Public records are documents created by government. These records are created by varying agencies at different levels of government and localities. Sometimes the same kind of information is collected through varying departments and jurisdictions; creating potential redundancy. Examples of public records include birth or death certificates, census records, military records, wills, deeds, tax records, and much more.
When it comes to these records, any records, we must become aware of the potential issues of completeness, legibility, accuracy, damage, destruction, loss, existence, availability, and accessibility. Additionally, if the records are created by national or local government, then we must be aware of the laws related to freedom of information, combined with the laws related to privacy, thus creating the understanding as to what records are open access or restricted.
The key problems with any records is determining whether they were created in the first place, and whether they still exist and are available to genealogists for research purposes. Before beginning any research, we must learn about the different types of records created by different institutions, organizations and government bodies with relation to localities, jurisdictions and government agencies. Location becomes significant whether it is a county or state in the United States, or the distinction between an ecclesiastical or civil division in Scotland. We also must learn where those records may be stored over the course of time, whether the documents are still current and unavailable, or have been designated and stored as historical and are available for access.
When using these records as part of family research, it is critical to not limit your understanding of the records from a strictly genealogists approach; meaning don’t strictly view records for the individual or family information you might find. These records were not created with the genealogical researcher in mind. Each type of record created served a different purpose or function. It is important to understand the context of that original purpose.

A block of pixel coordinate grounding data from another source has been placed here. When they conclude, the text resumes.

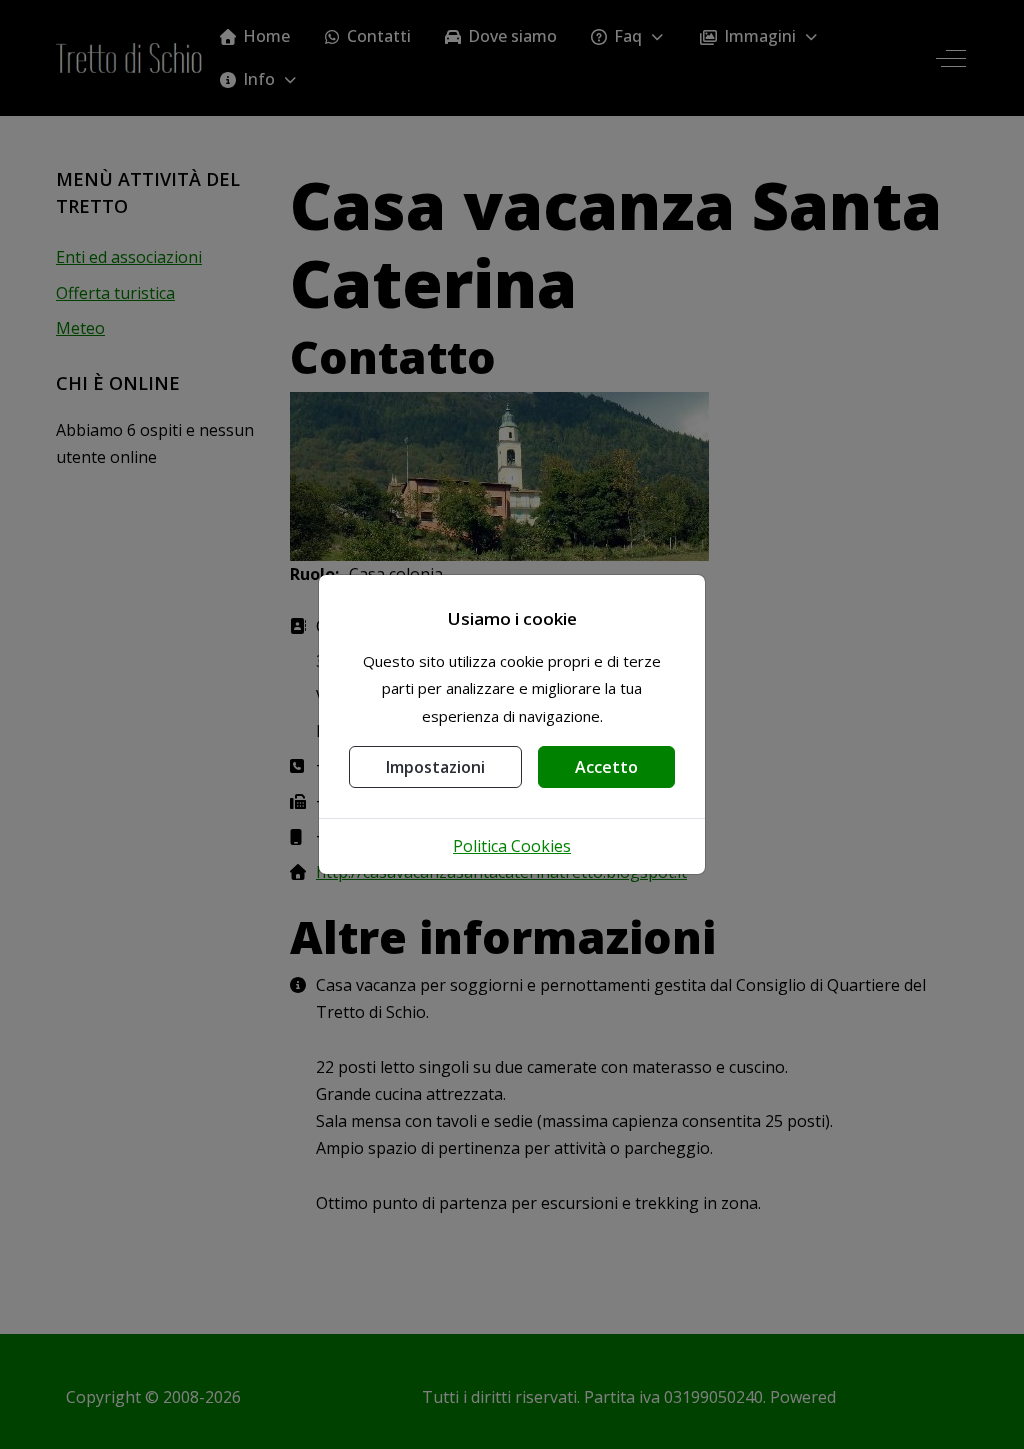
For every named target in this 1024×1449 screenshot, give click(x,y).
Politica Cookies (512, 846)
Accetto (606, 767)
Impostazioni (435, 767)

From this additional approach, unique individual or family information can be understood directly or by implication
And lastly, it is extremely important to be able to determine the quality of the information found in each and every document and record. This quality of information is extremely critical. Our ancestors were imperfect, and therefore the information found must be deemed useable within reason. All records, and the information they contain, must be carefully assessed in whole, or in part, as either Primary or Secondary.
The term ‘primary’ refers to records, or the information contained therein, as being contemporary, or directly relevant, to the time of the recorded act or event in question. In other words, the information is specifically related to the event in question, being recorded nearly immediately at the time of the event. Thus it can be viewed as more likely factual, and thus more reliable.

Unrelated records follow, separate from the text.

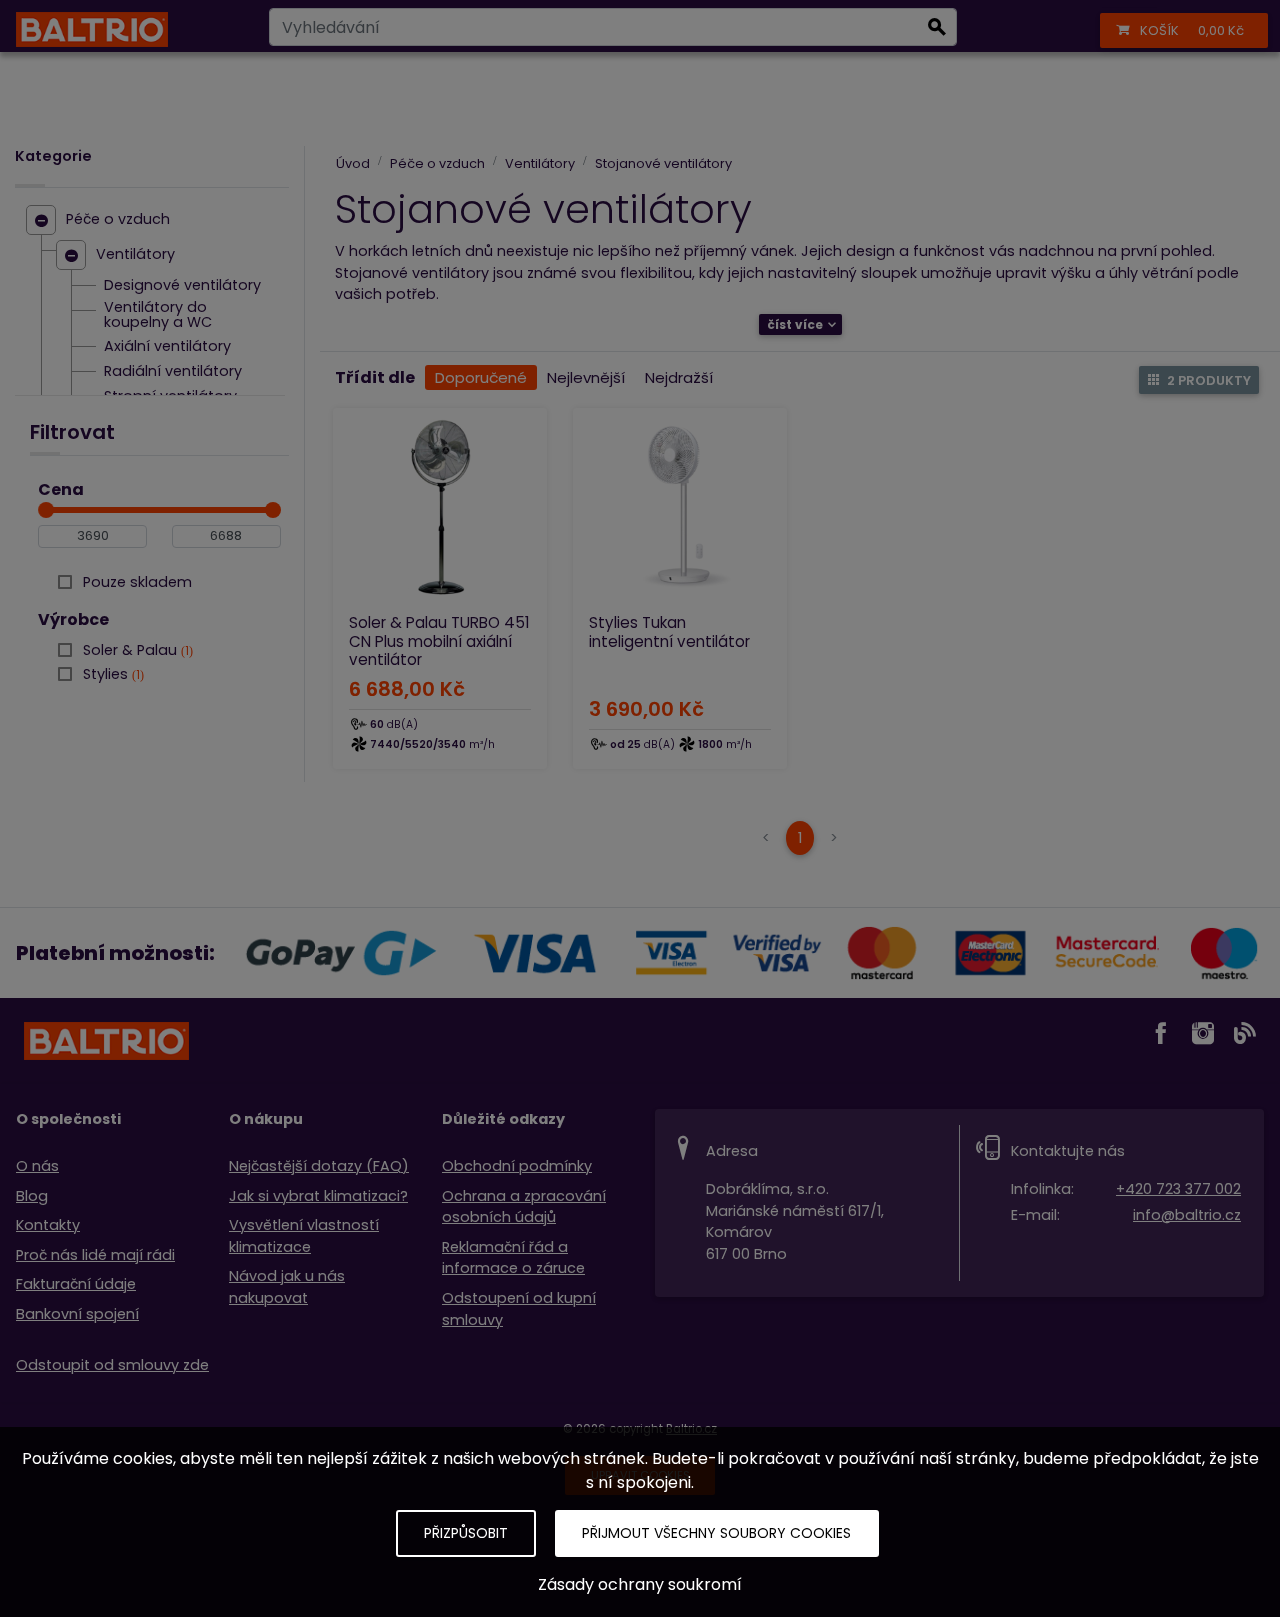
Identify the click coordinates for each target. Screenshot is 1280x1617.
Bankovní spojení (77, 1314)
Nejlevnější (586, 377)
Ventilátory (135, 255)
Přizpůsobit (466, 1533)
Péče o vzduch (118, 220)
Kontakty (48, 1225)
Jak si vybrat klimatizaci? (318, 1196)
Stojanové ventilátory (663, 163)
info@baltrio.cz (1187, 1215)
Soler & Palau (136, 650)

Whereas the term ‘secondary’ refers to information being recorded much later, long after the actual event occurred, relying on the memory of one or more persons who were directly there, or relying on someone who heard the information secondhand from someone else who claimed to be there. Thus, this information can be viewed as either potentially reliable or highly questionable.
One of the best examples of the distinction between primary and secondary is the information provided in a death certificate. While the document itself would be categorized as primary, because of the document purpose directly related to the event of death and recorded at the time of death, the information within can be both primary and secondary. The information provided by the doctor as to date, time and cause of death would clearly be deemed primary. While the information regarding the decedent’s birth and parentage should be viewed as secondary. That information is not being provided by the decedent, but instead is being provided secondhand by someone who wasn’t present at the time of birth, or is providing the information in a grief-stricken state of mind, or whose memory has faded.
Clearly understanding these many facets regarding the records and documents used in genealogy is extremely important. Each and every record must be correctly accounted for, understood, assessed and referenced in order to research and record a more accurate family history.